**RECORDED DATA**
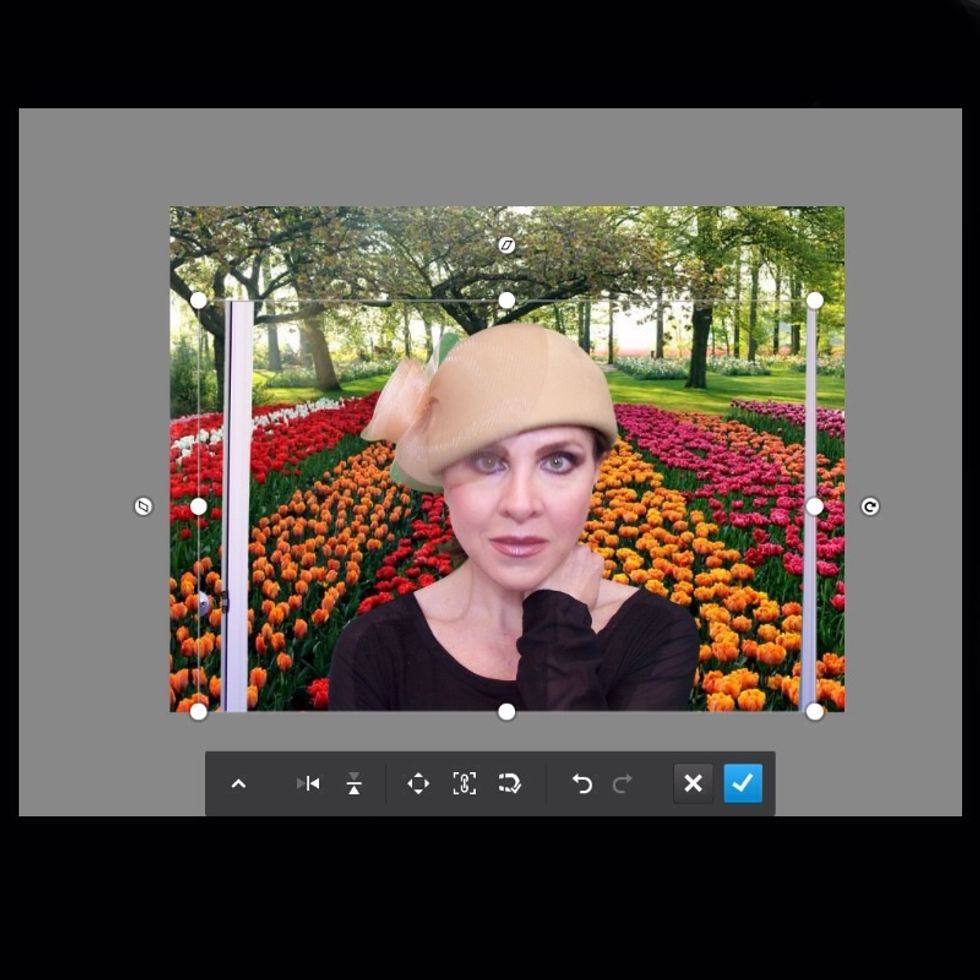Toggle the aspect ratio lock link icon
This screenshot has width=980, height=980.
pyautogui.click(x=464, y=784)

---

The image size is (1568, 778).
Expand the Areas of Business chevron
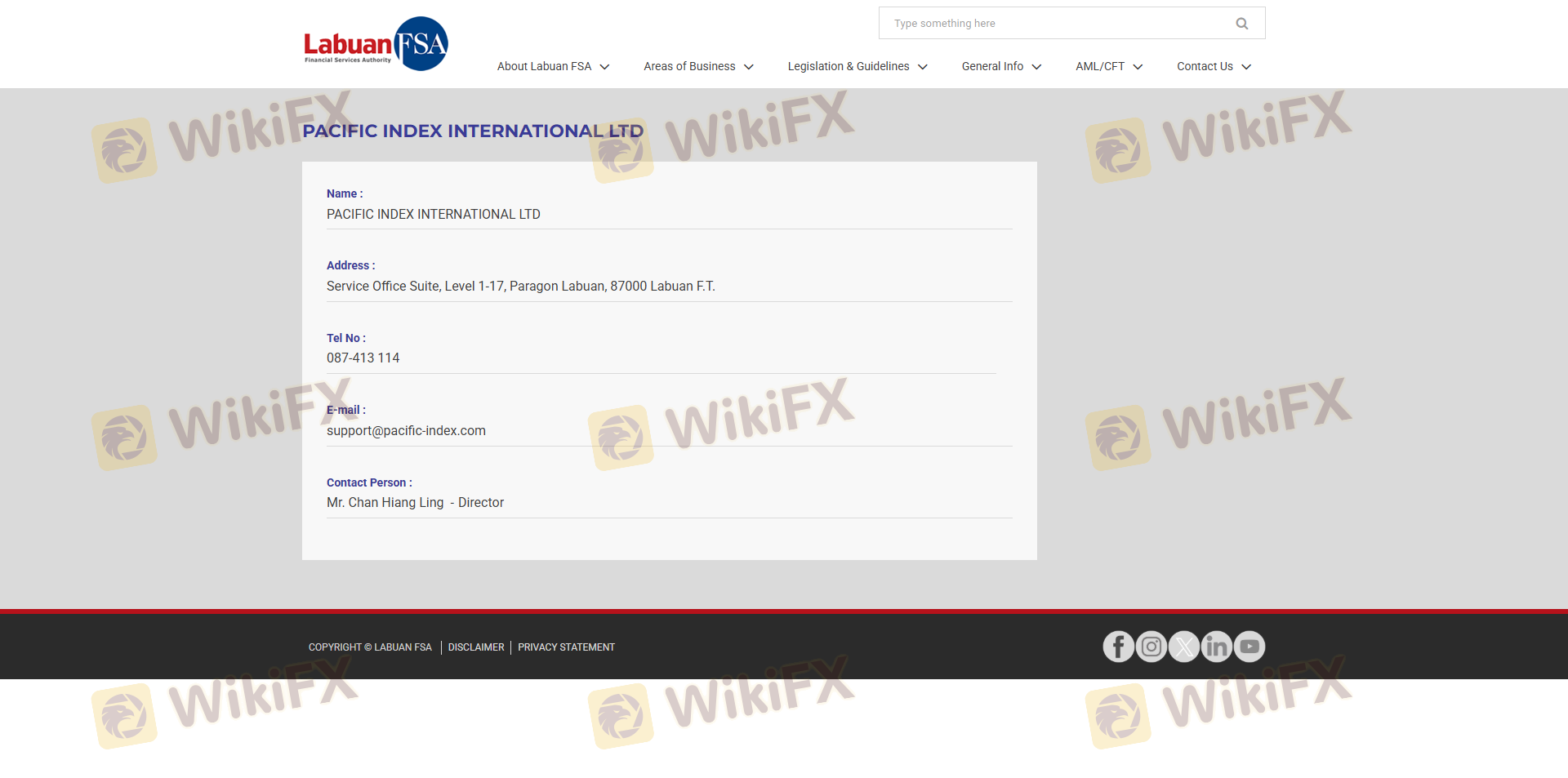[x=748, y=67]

**EXERCISE GOAL**
Put the part of the records that opens with the line containing "The image size is (1568, 778)." and closes with the line containing "[x=748, y=67]" into a Markdown table with the columns Row and Line, one numbered row per line and blank lines skipped. Leave the pictures out.

**RESULT OF THIS TASK**
| Row | Line |
|---|---|
| 1 | The image size is (1568, 778). |
| 2 | Expand the Areas of Business chevron |
| 3 | [x=748, y=67] |